Em primeiro lugar, é importante deixar claro que essa condição afeta a todos, crianças e adultos, independentemente de terem perdido entes queridos vítimas de coronavírus. No artigo “Catástrofe, luto e esperança: o trabalho psicanalítico na pandemia de COVID-19”, Verztman e Romão-Dias citam Freud ao definir o luto como “uma forma de sofrimento caracterizada por um rearranjo de nossas relações com o mundo e com nós mesmos diante da subtração de um objeto ao qual estivemos, em parte significativa de nossa existência, ligados”.
A seguir, os pesquisadores continuam: “Tal sofrimento também diz respeito às perdas de entes queridos e à ausência de rituais de encontro e de consolo postas à disposição, até recentemente, pela nossa cultura para fazer frente à morte.”
A psicóloga Cristiane Uchôa Pinheiro – em reunião da Comissão Extraordinária de Defesa dos Direitos da Criança, do Adolescente e da Juventude da Câmara Municipal de São Paulo, em maio (transmitida on-line) – amplia o conceito de luto, como algo não necessariamente relacionado à morte de fato: “A organização da rotina de crianças e adolescentes foi tirada: a convivência escolar, as visitas aos amigos, saídas para brincar, viagens.
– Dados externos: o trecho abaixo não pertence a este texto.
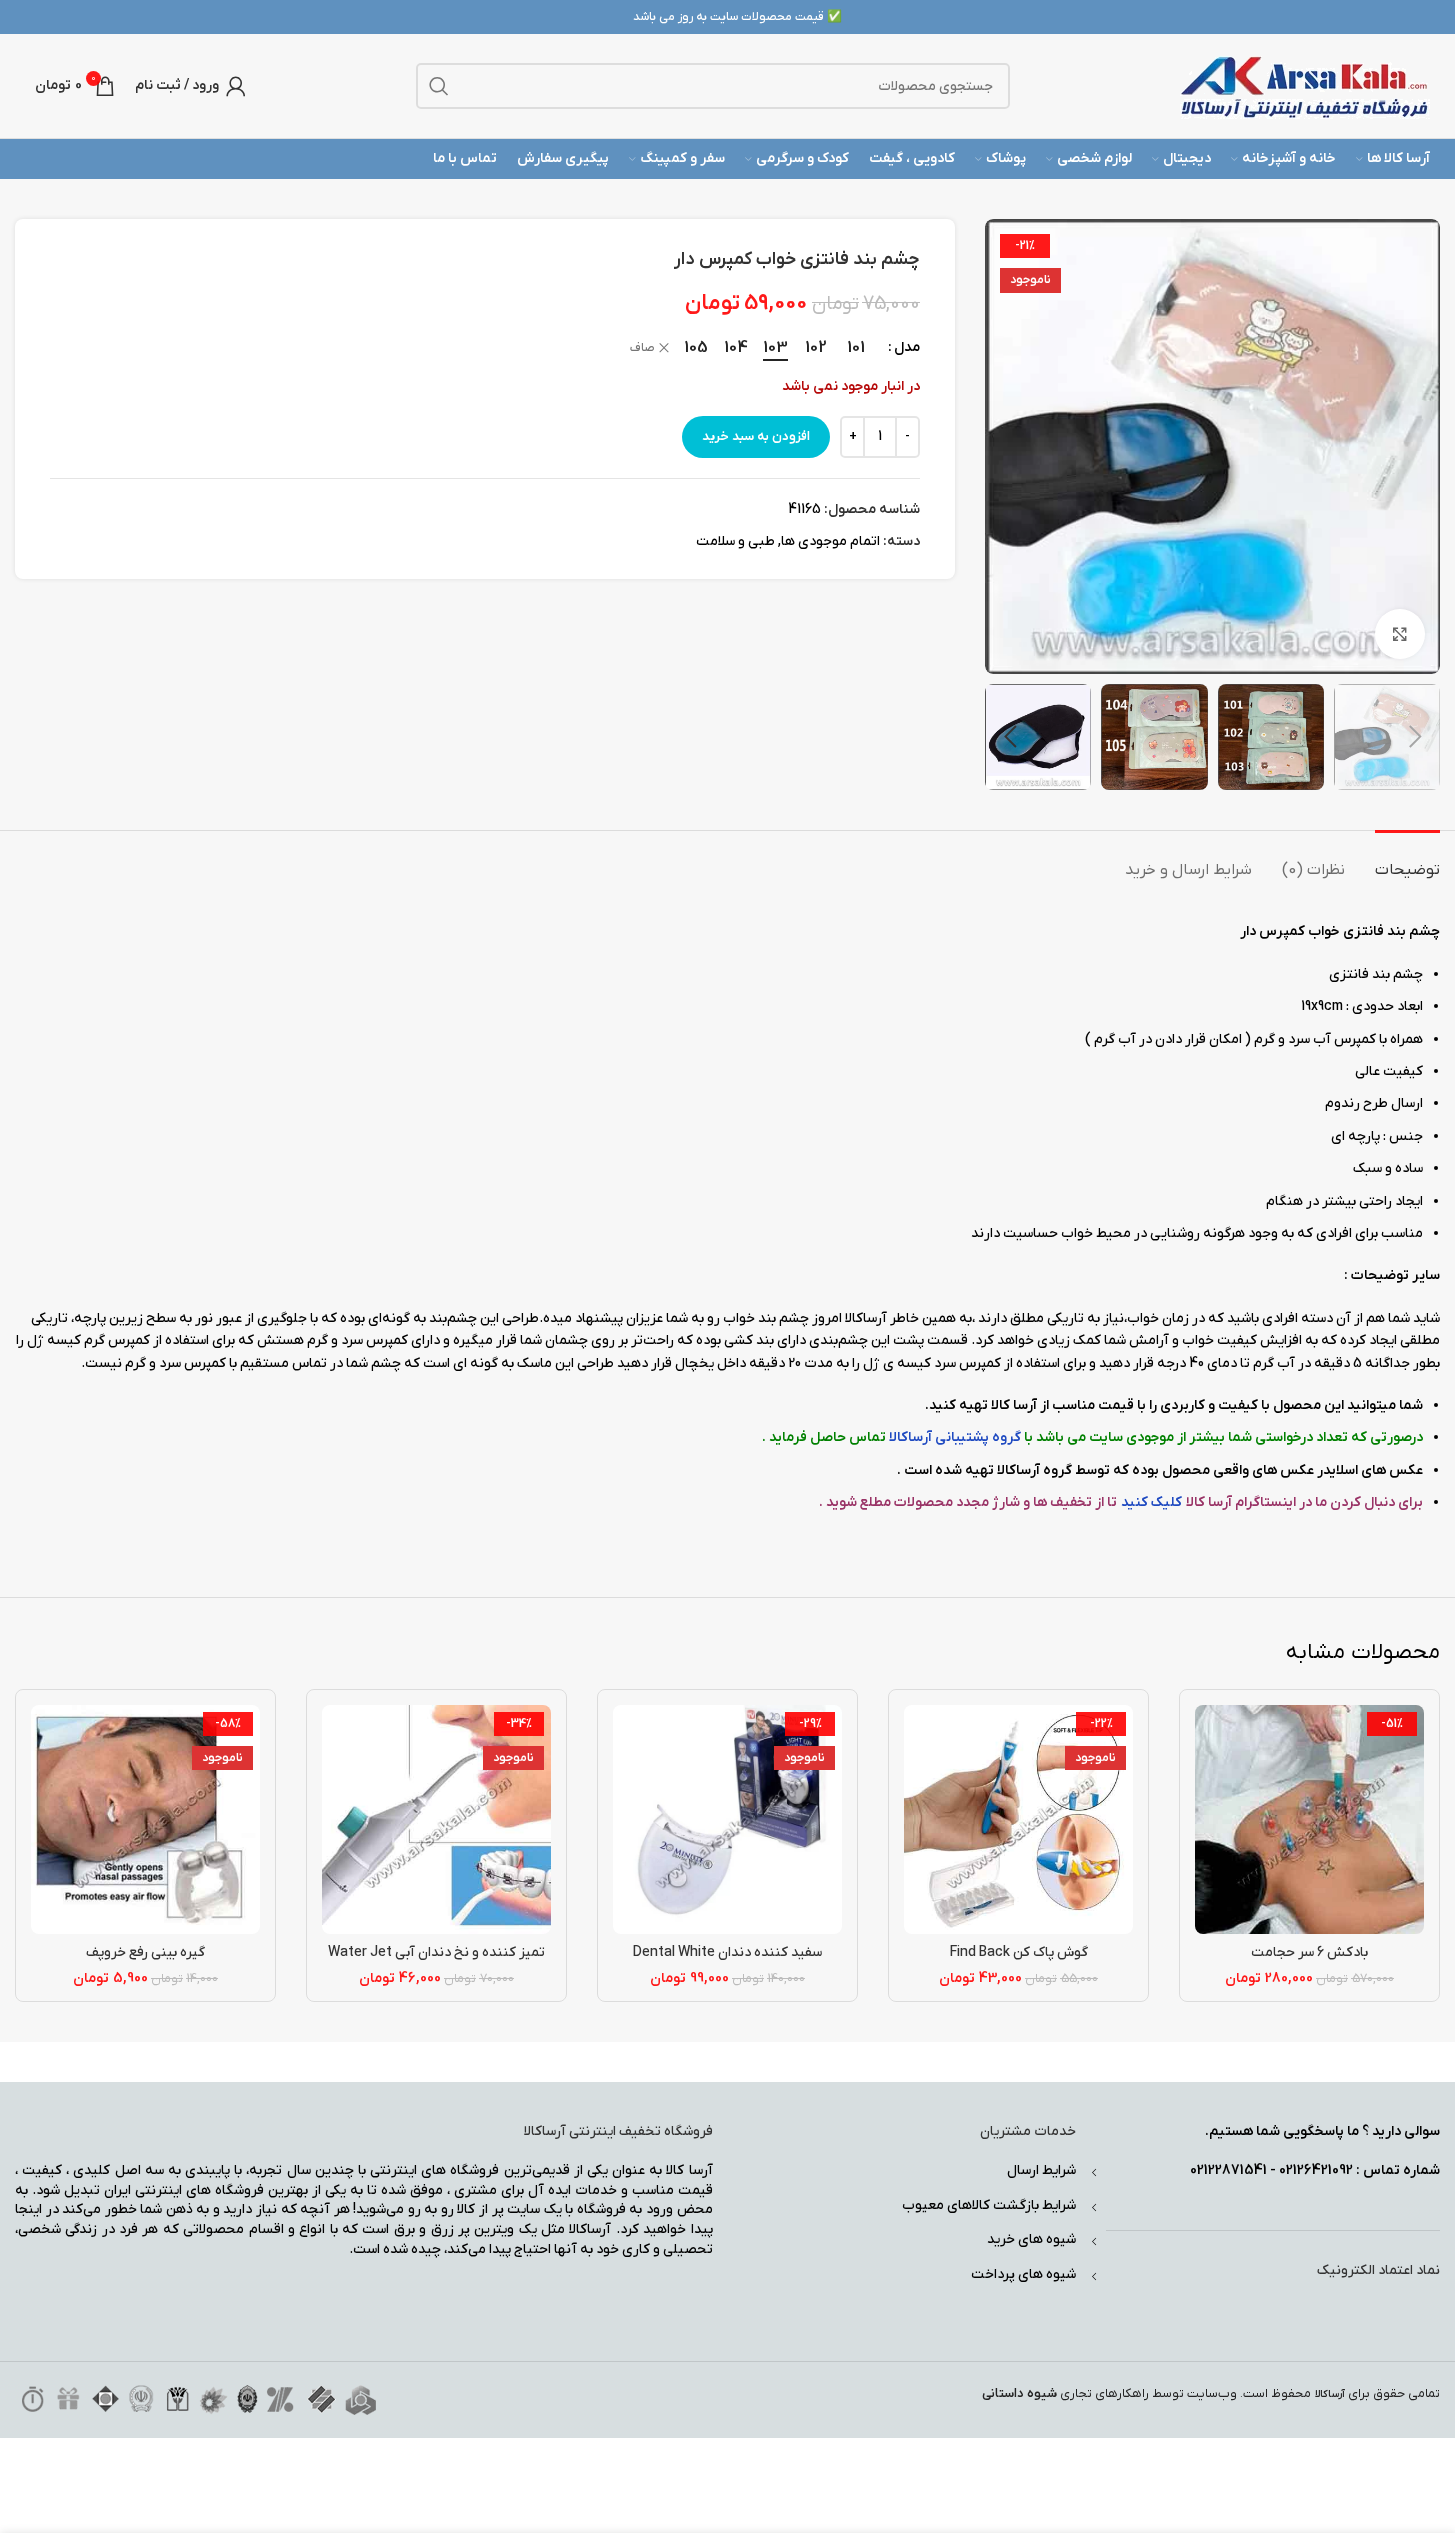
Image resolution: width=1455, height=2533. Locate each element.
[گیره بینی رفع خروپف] (145, 1819)
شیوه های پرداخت (1023, 2274)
Luto é sobre perdas concretas e também simbólicas.”
O luto no comportamento infantil
Diferentemente do adulto, que consegue expressar em palavras o que sente e pensa, de modo a elaborar suas angústias, “a criança muitas vezes não entende o que está acontecendo nem sabe expressar o que sente, então manifesta que está passando por um processo muito difícil no comportamento (com agressividade, choro, alterações de sono), e pode até ter queixas físicas, como dor de cabeça e de barriga, vômito, febre”, relata Cristiane.
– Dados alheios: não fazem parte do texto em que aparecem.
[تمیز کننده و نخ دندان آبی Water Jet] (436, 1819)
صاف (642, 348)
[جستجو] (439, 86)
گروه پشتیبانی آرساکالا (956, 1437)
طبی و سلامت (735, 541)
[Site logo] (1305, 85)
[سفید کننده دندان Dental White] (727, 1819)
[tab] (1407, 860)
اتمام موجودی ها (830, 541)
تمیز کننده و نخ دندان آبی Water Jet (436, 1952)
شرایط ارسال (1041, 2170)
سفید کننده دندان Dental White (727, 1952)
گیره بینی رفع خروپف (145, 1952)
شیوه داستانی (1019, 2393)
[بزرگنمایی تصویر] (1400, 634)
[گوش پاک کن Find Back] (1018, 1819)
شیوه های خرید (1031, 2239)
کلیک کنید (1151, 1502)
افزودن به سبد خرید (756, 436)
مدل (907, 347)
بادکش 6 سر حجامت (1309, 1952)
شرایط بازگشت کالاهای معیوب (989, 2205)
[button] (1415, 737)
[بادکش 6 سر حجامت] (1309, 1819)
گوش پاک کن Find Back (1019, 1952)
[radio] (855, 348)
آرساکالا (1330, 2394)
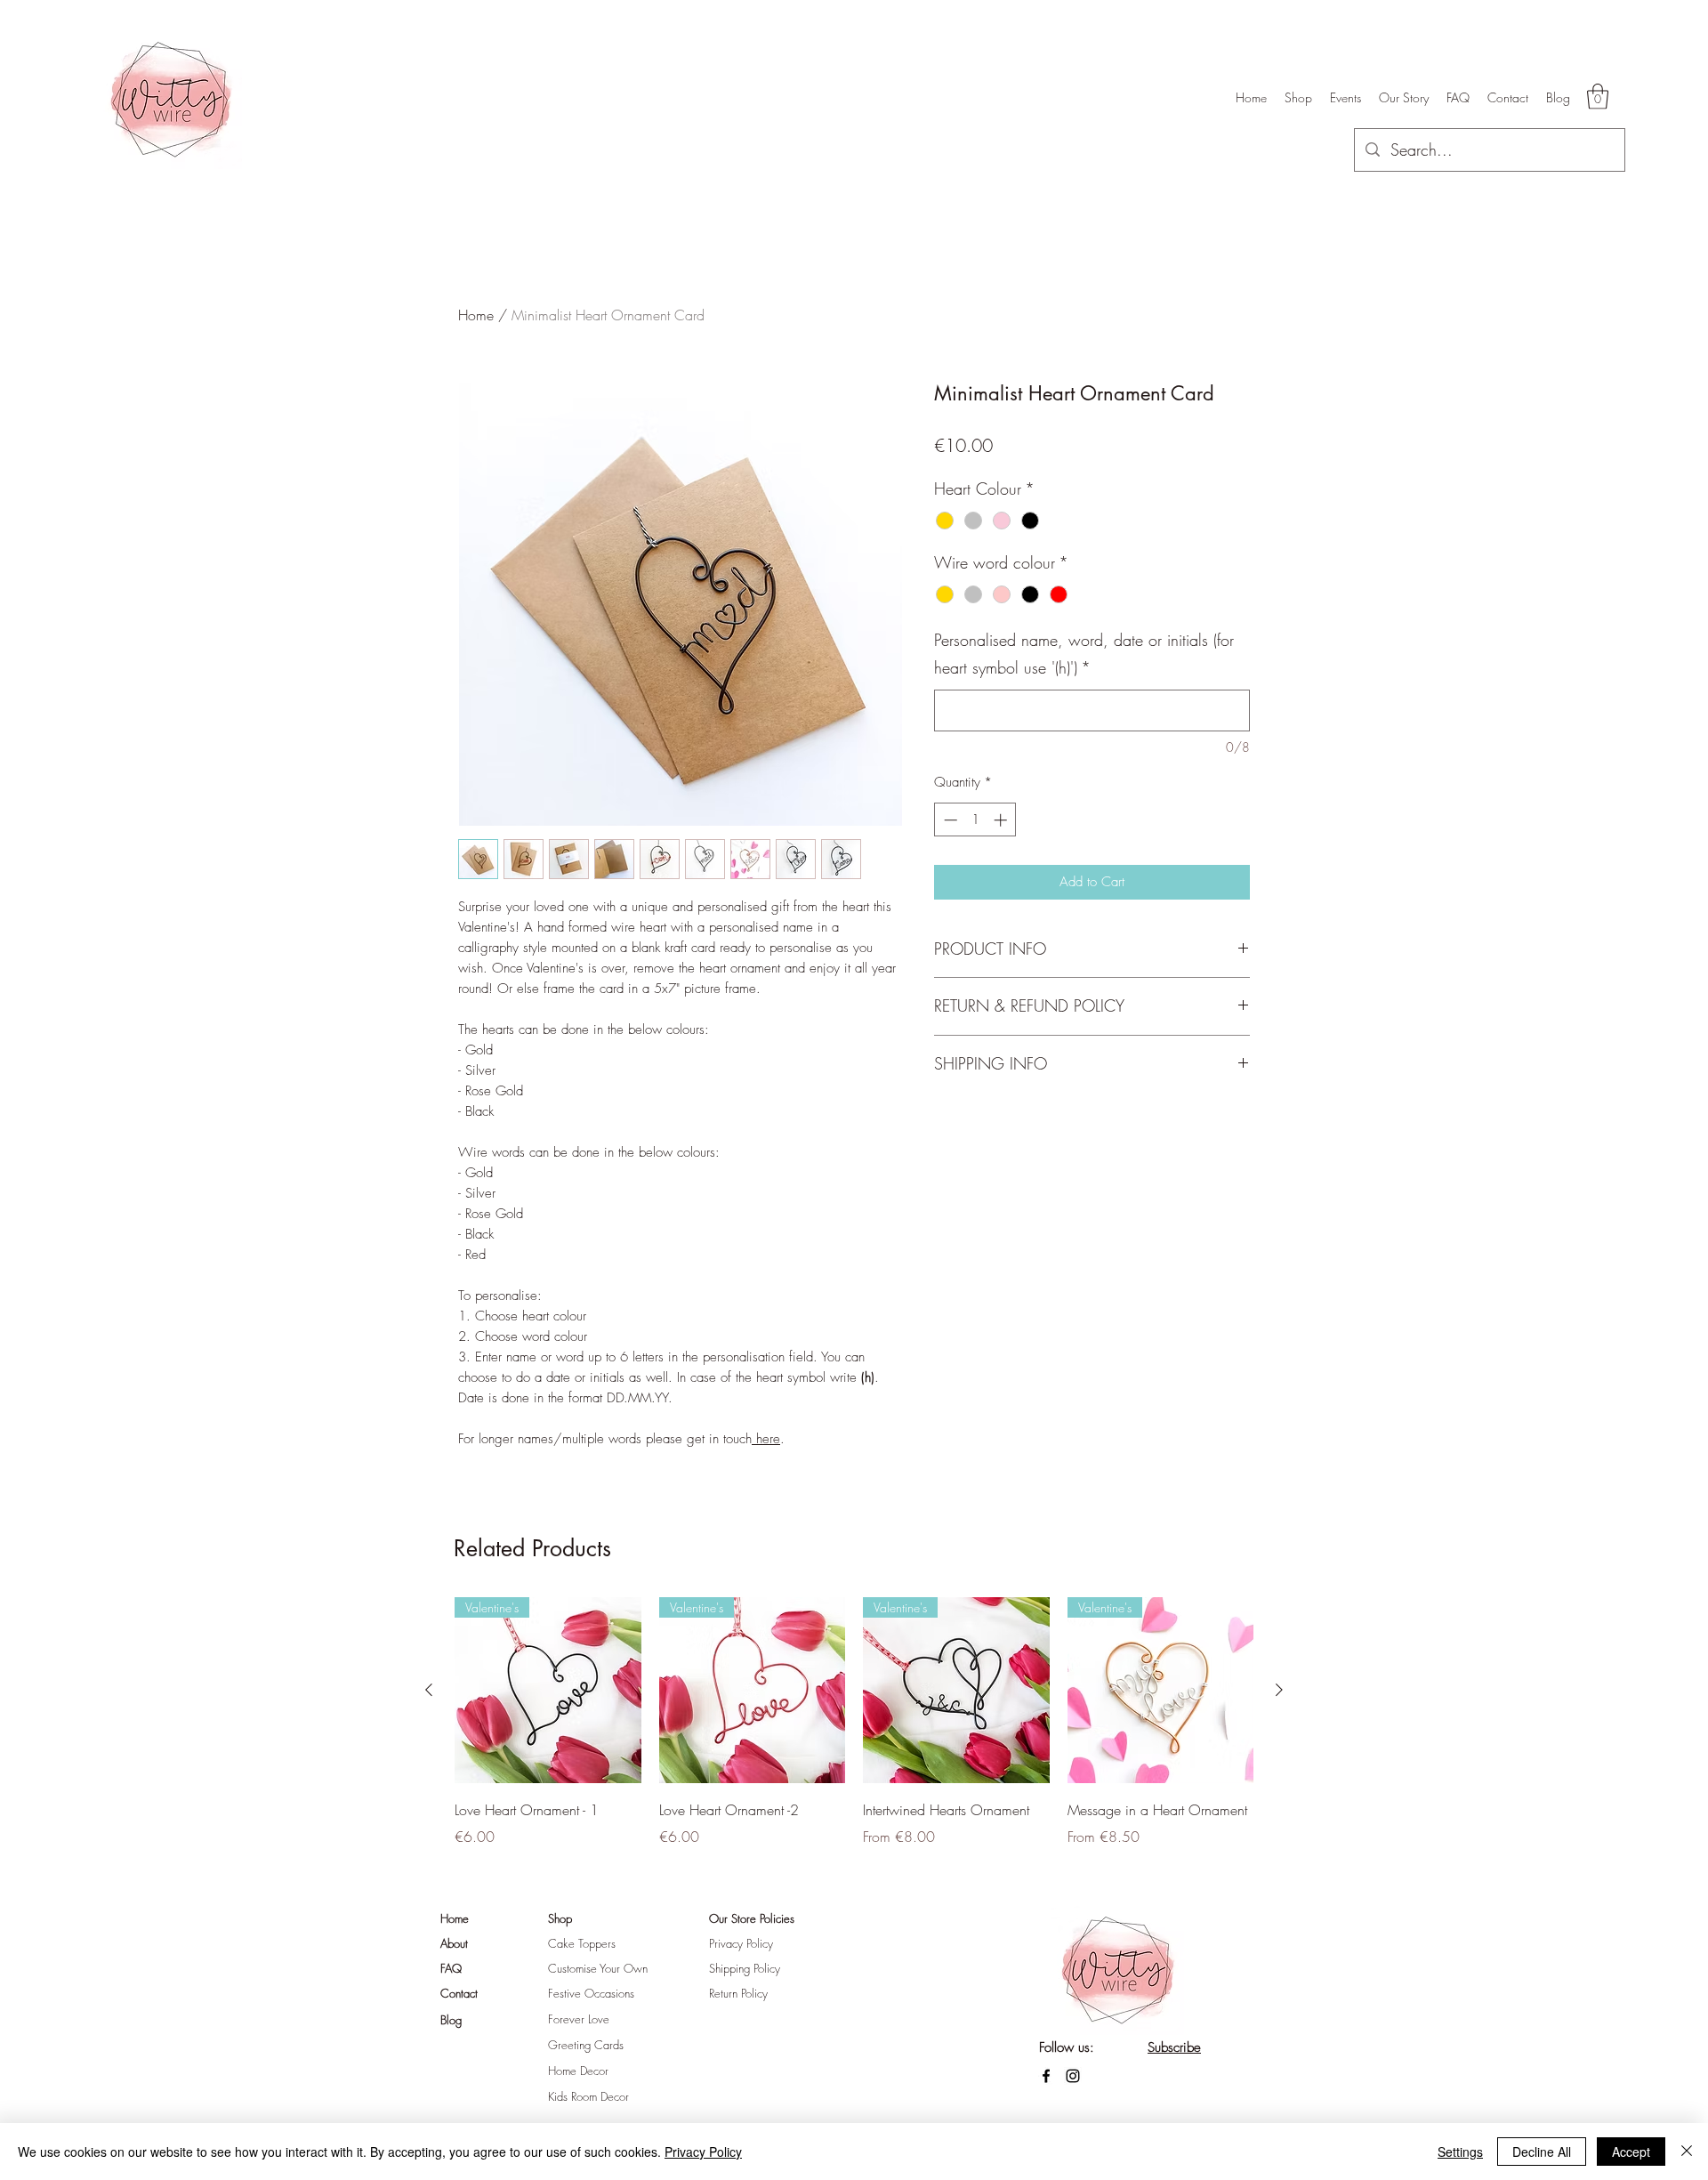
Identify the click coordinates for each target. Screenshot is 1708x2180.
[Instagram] (1073, 2076)
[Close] (1686, 2151)
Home (476, 315)
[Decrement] (949, 819)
A psicóloga alerta para uma atitude muito comum entre os adultos: “Quando estamos em casa com a TV ligada, as crianças assistem ao noticiário, que fala sobre número de mortes no Brasil e no mundo. Elas têm vários questionamentos, e não discutimos isso com elas. Como essas crianças recebem isso [as informações sobre a pandemia]? O luto e a morte não são temas sobre os quais falamos normalmente. E hoje é difícil falar com as crianças e adolescentes sobre isso porque o tema é complexo, mas também porque todos estamos sendo afetados.”
O luto sempre causa trauma?
“A perda por si só não é danosa ao indivíduo. Mas quando ela não é vivida e elaborada, pode acarretar prejuízos pelo resto da vida. Não adianta fingir que está tudo bem, nem ficar só reclamando sem refletir sobre o processo. Para superar o luto, é preciso vivê-lo”, pondera Marcia Belmiro.
Como lidar?
Cristiane lembra os adultos cuidadores sobre sua responsabilidade no acolhimento ao luto das crianças e adolescentes. A psicóloga orienta que os pais e professores sempre respondam as perguntas dos filhos e alunos com honestidade, demonstrando também o que sentem. Quando as questões não partirem do jovem, a profissional sugere que os adultos perguntem claramente o que este sente e pensa, abrindo espaço para uma conversa necessária.